Amplifies Return-on-Equity

Return on equity, or ROE, is commonly used as a measure of business performance. It is the product of earnings, asset turnover and financial leverage or debt. The more leverage or debt you have in your capital structure, the more it amplifies your potential earnings. At the same time, an increase in debt or leverage also reduces earnings since interest is paid out of net earnings.
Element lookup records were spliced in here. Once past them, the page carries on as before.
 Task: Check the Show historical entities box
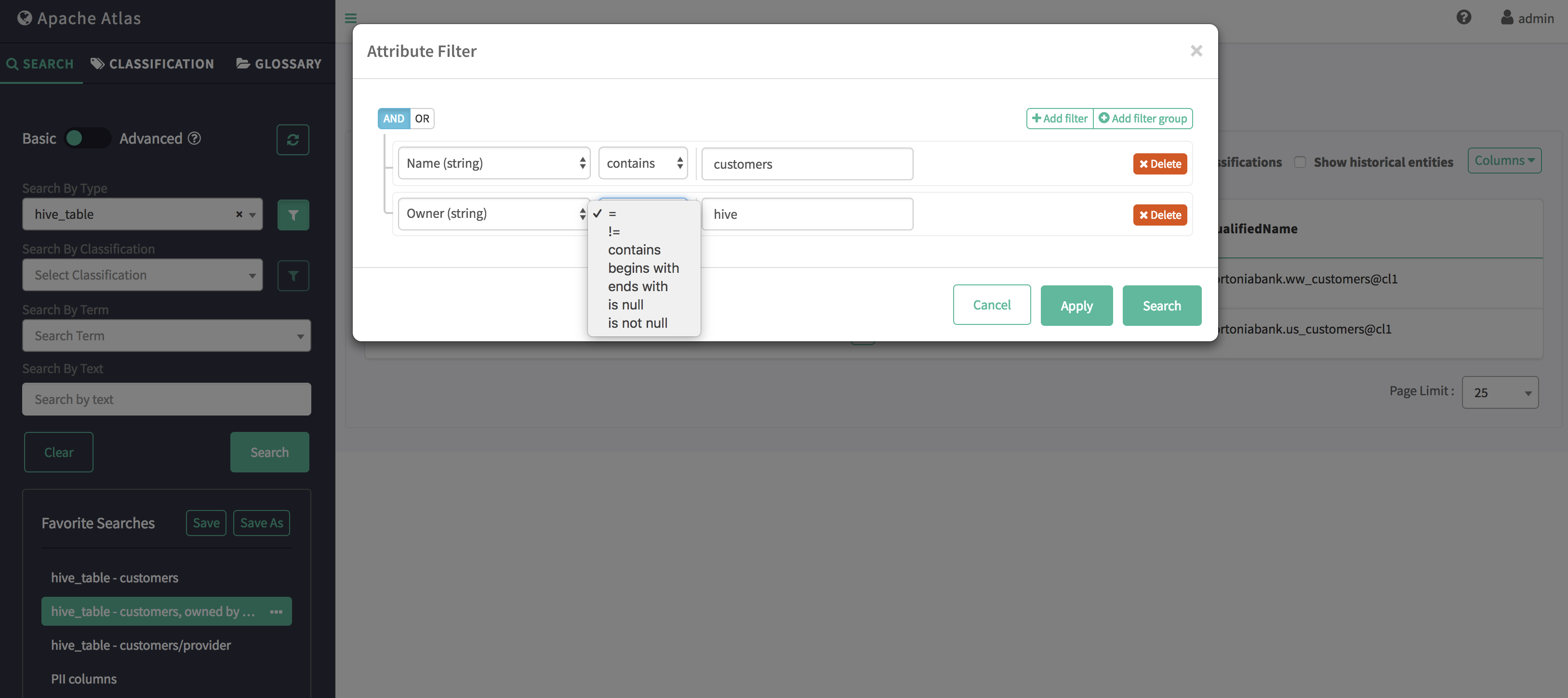tap(1300, 162)
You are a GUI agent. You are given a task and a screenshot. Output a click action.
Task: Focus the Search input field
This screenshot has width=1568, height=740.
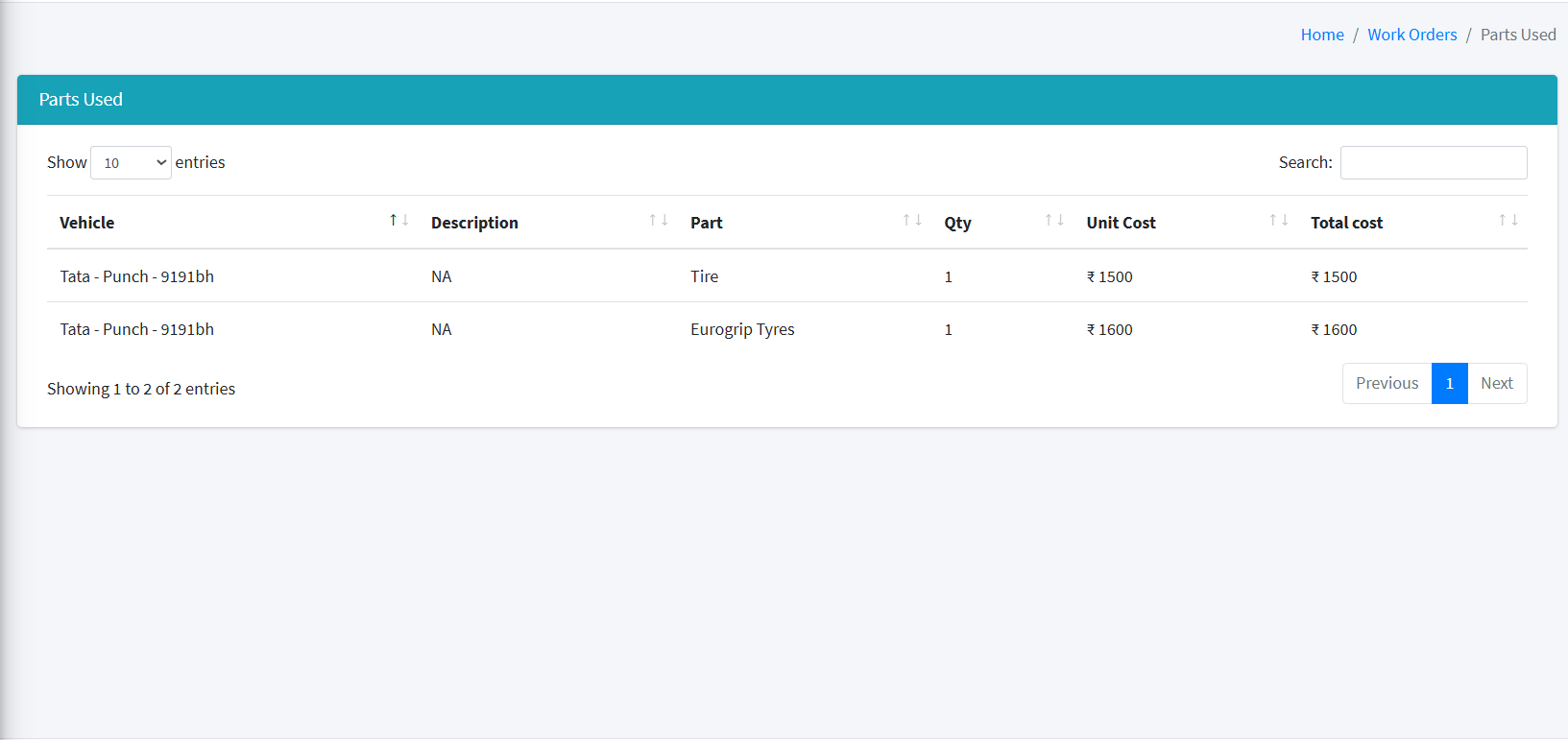pos(1433,163)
Greater Control and Flexibility

Debt financing allows you to keep full ownership over your business. With full ownership comes complete control. Equity financing is an investment in the ownership rights of the company. That is, equity investors get a portion of earnings. If there are no earnings, equity investors aren't paid. However, debt investors must be paid no matter what happens. Failure to pay interest can result in a default, which results in a credit event. In this way, capital structure helps to better control and manage operational flexibility.

Framework for Negotiation

Capital structure provides an organized way to raise capital. Both debt and equity have their advantages and disadvantages. The equity investor gets a portion of your earnings no matter how much earnings grow, and the amount earned by equity investors is not limited by a certain period of time like debt. Once the loan is paid off, the creditor has no right to your earnings. Debt financing is also easier to negotiate and handle administratively than equity, which can come with complex reporting requirements.

Equity Advantages

Capital structure also provides flexibility in raising funds. One advantage to equity financing for small business is that it is generally more available than debt financing. If your business is unproven, lenders have nothing to base future cash flows on. This may result in a requirement for a personal guarantee from one of the business owners. Equity financing is not required to be paid back immediately.